Home »
» Model sheds new light on the formation of terrestrial planets and Earth
Model sheds new light on the formation of terrestrial planets and Earth
The element carbon and its compounds form the basics for life on Earth. Short-duration flash-heating events in the solar nebula prior to the formation of planets in our solar system were responsible for supplying the Earth with a presumably ideal amount of carbon for life and evolution. This shows a carbon chemistry model developed by Heidelberg University researchers. The research findings of Prof. Dr Hans-Peter Gail of the Centre for Astronomy and Prof. Dr Mario Trieloff of the Klaus Tschira Laboratory for Cosmochemistry at the Institute of Earth Sciences were recently published in the journal Astronomy & Astrophysics.

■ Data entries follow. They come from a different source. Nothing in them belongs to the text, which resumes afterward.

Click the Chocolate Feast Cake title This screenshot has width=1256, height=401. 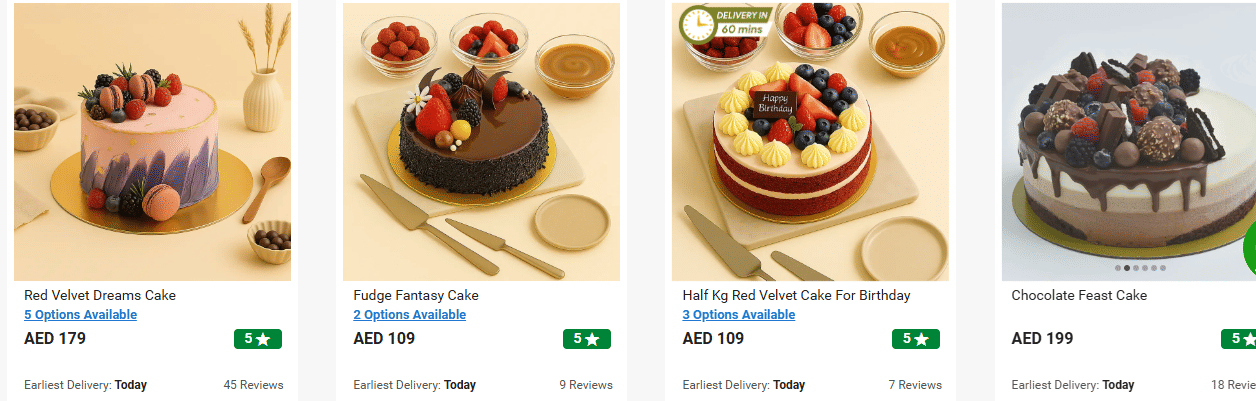[x=1079, y=296]
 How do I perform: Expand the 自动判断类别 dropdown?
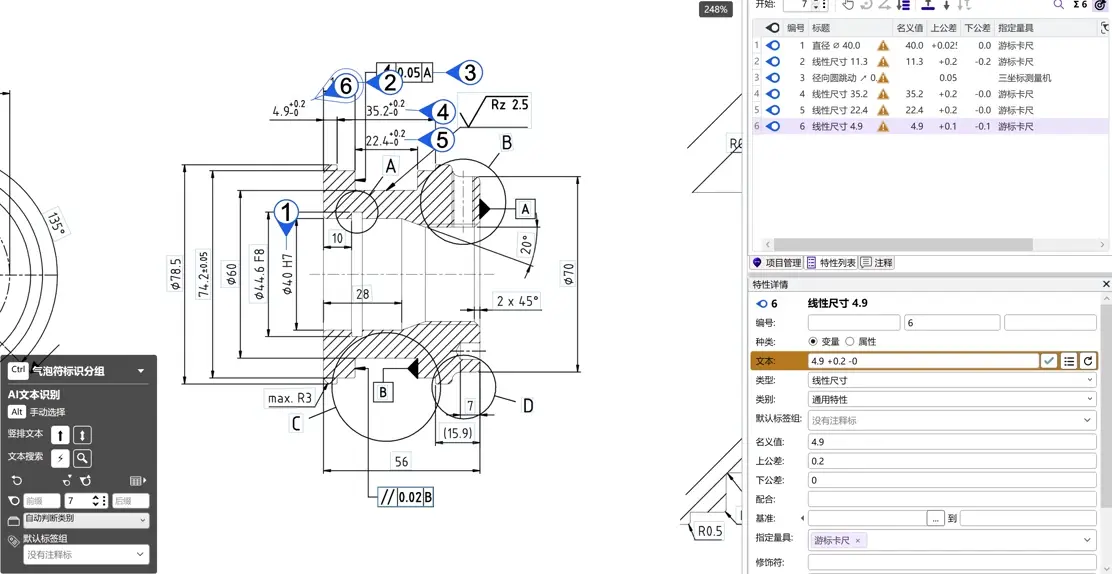tap(87, 520)
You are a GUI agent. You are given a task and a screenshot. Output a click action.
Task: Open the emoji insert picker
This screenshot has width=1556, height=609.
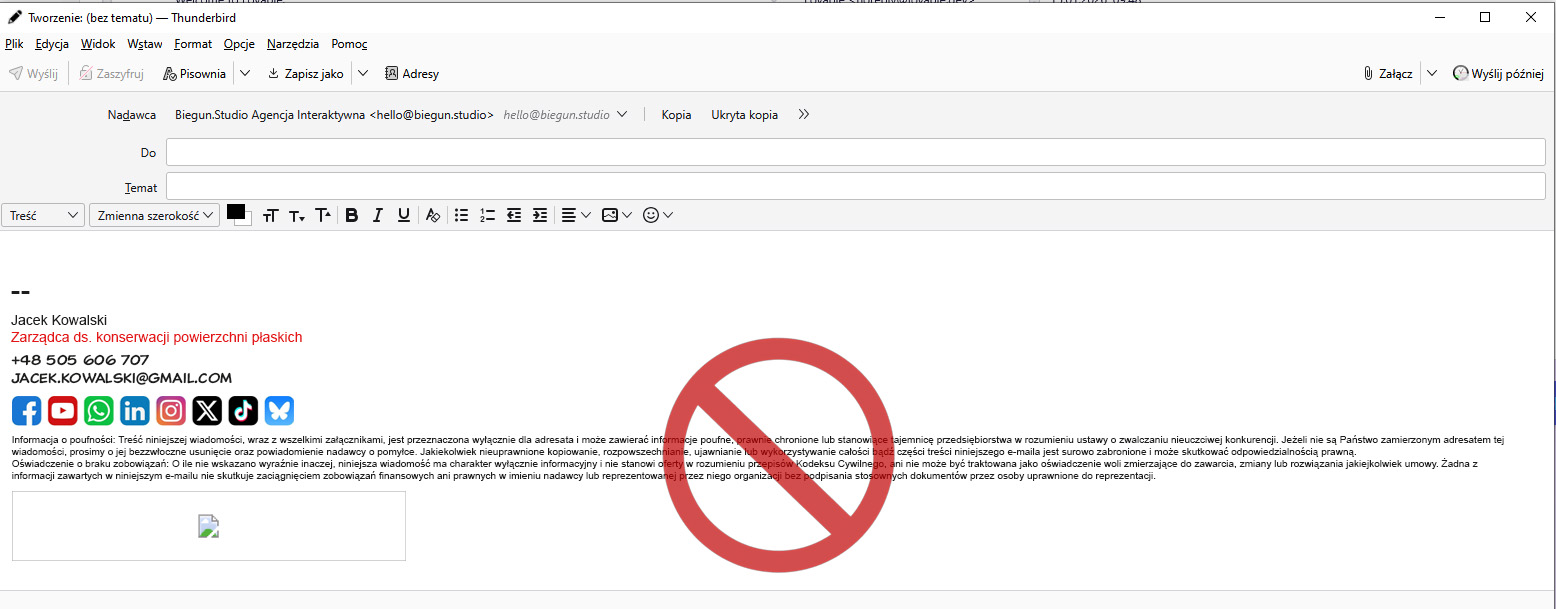(657, 215)
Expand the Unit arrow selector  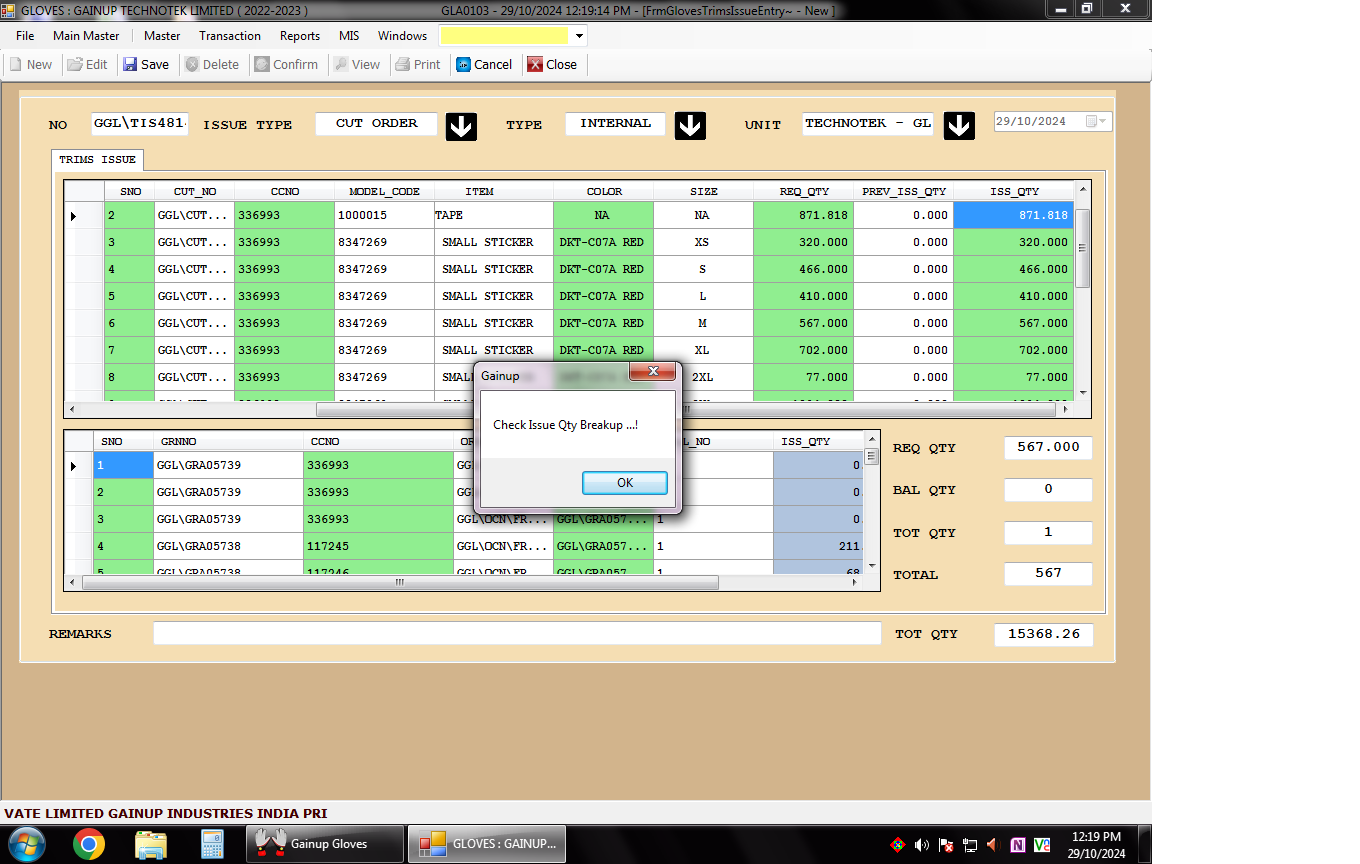tap(959, 126)
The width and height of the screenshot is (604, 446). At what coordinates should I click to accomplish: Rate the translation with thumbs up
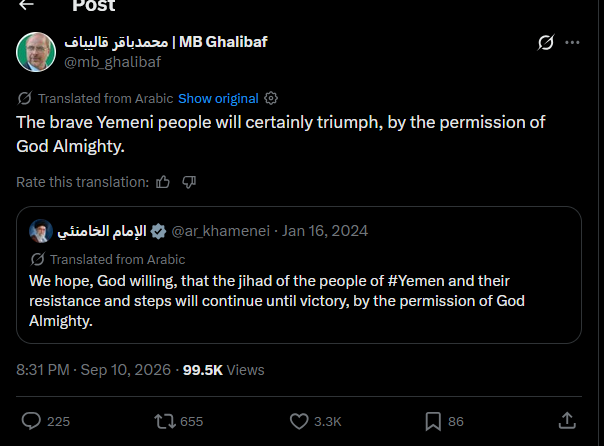[x=163, y=182]
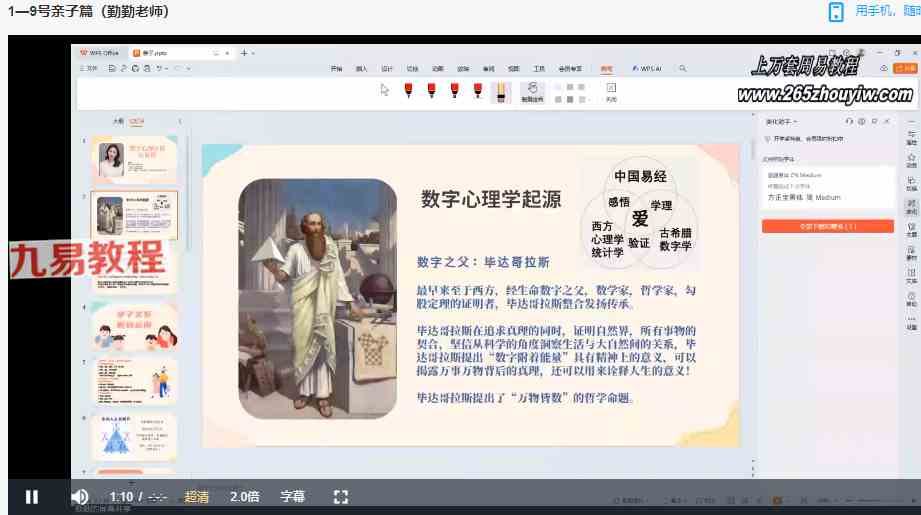This screenshot has height=515, width=921.
Task: Select the first slide thumbnail with woman portrait
Action: 134,159
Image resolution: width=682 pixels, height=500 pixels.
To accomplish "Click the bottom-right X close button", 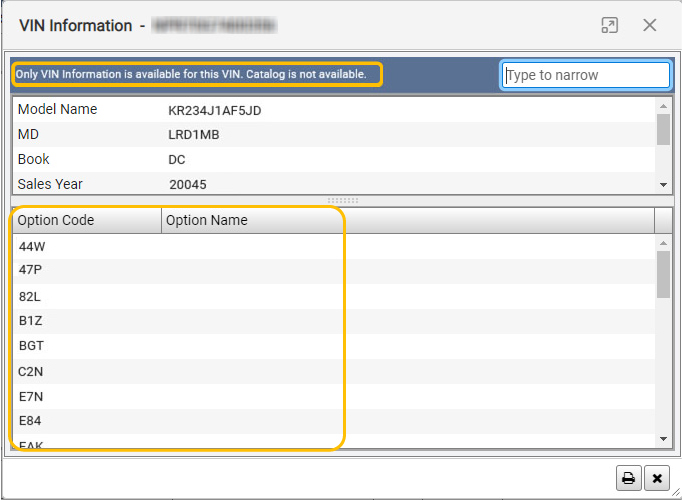I will [656, 479].
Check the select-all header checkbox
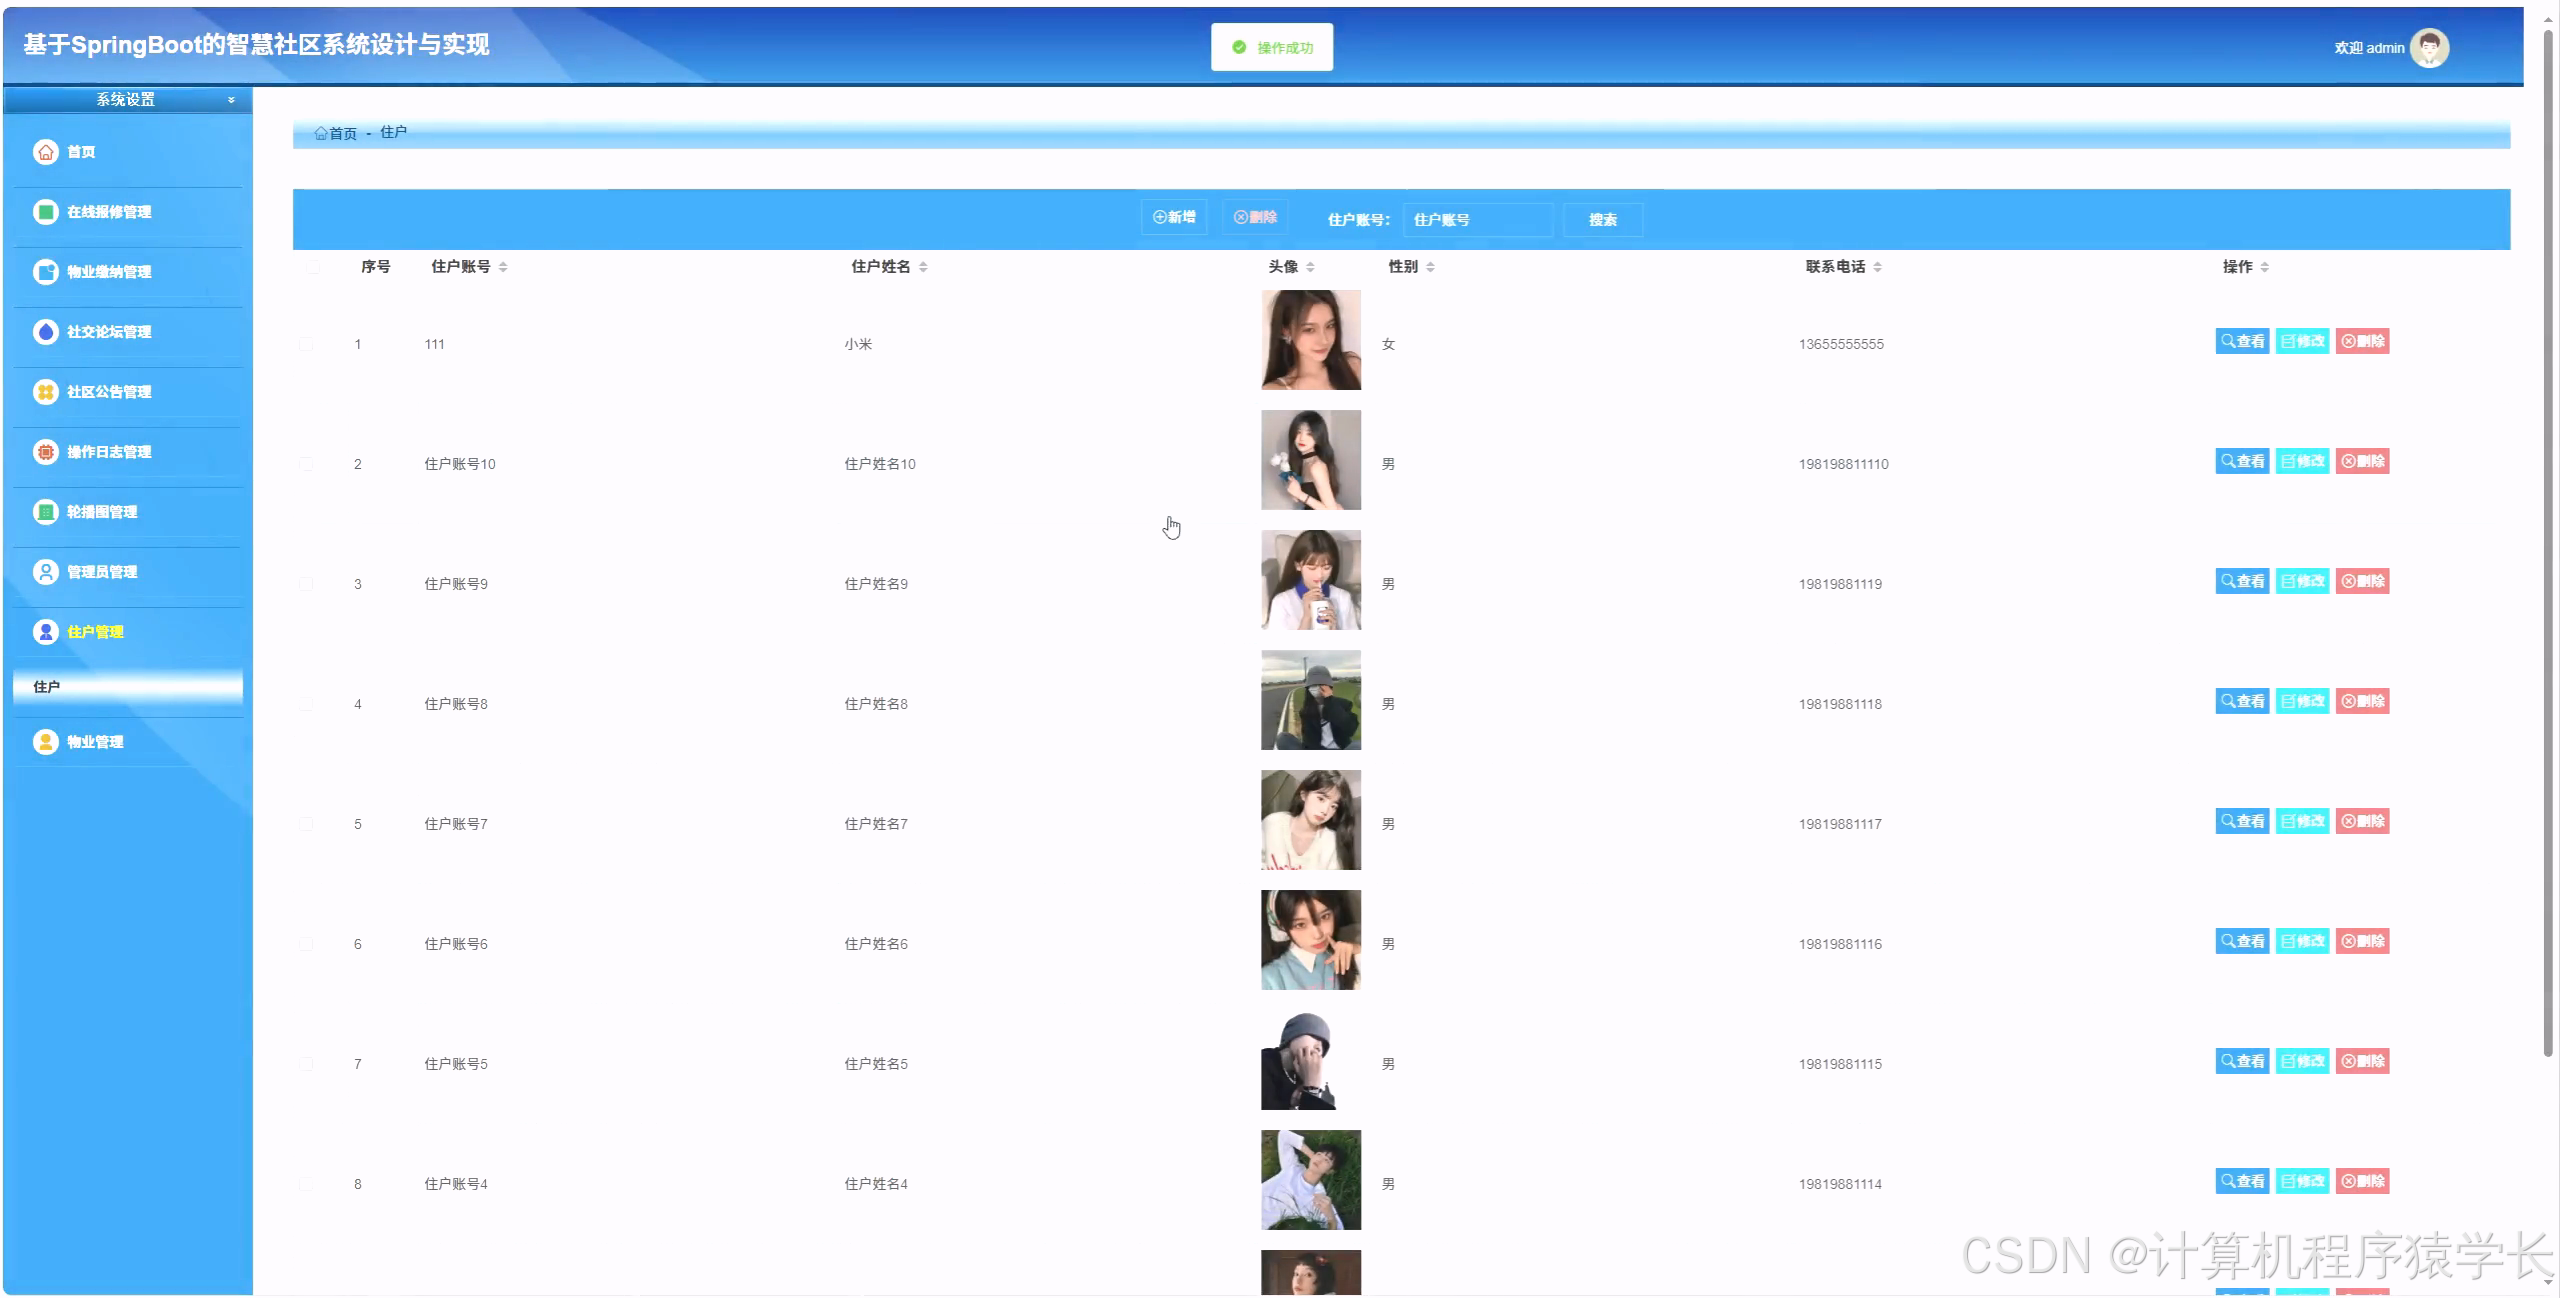The height and width of the screenshot is (1298, 2560). pyautogui.click(x=314, y=267)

The Heidelberg researchers assume that the short-duration flash-heating events were responsible for the loss of carbon. They suspect that all the matter in the inner regions of our solar system was heated, in some cases repeatedly, to temperatures between 1.300 and 1.800 degrees Celsius before small planetesimals and ultimately the terrestrial planets and Earth formed. The researchers believe the evidence lies in chondrules, the round grains that formed as molten droplets during these heating events before their accretion to meteorites. "Only the spikes in temperature derived from the chondrule formation models can explain today's low amount of carbon on the inner planets. Previous models did not take this process into account, but we apparently have it to thank for the correct amount of carbon that allowed the evolution of the Earth's biosphere as we know it," says Hans-Peter Gail.
The researchers speculate that a carbon "overdose" would have probably been detrimental to the evolution of life. In its oxidised state, carbon forms the greenhouse gas CO2, which is removed from the Earth's atmosphere especially by the silicate-carbonate cycle, which acts like a thermostat. "Whether 100 times more carbon would permit effective removal of the greenhouse gas is questionable at the very least. The carbon could no longer be stored in carbonates, where most of the Earth's CO2 is stored today. This much CO2 in the atmosphere would cause such a severe and irreversible greenhouse effect that the oceans would evaporate and disappear," states Mario Trieloff.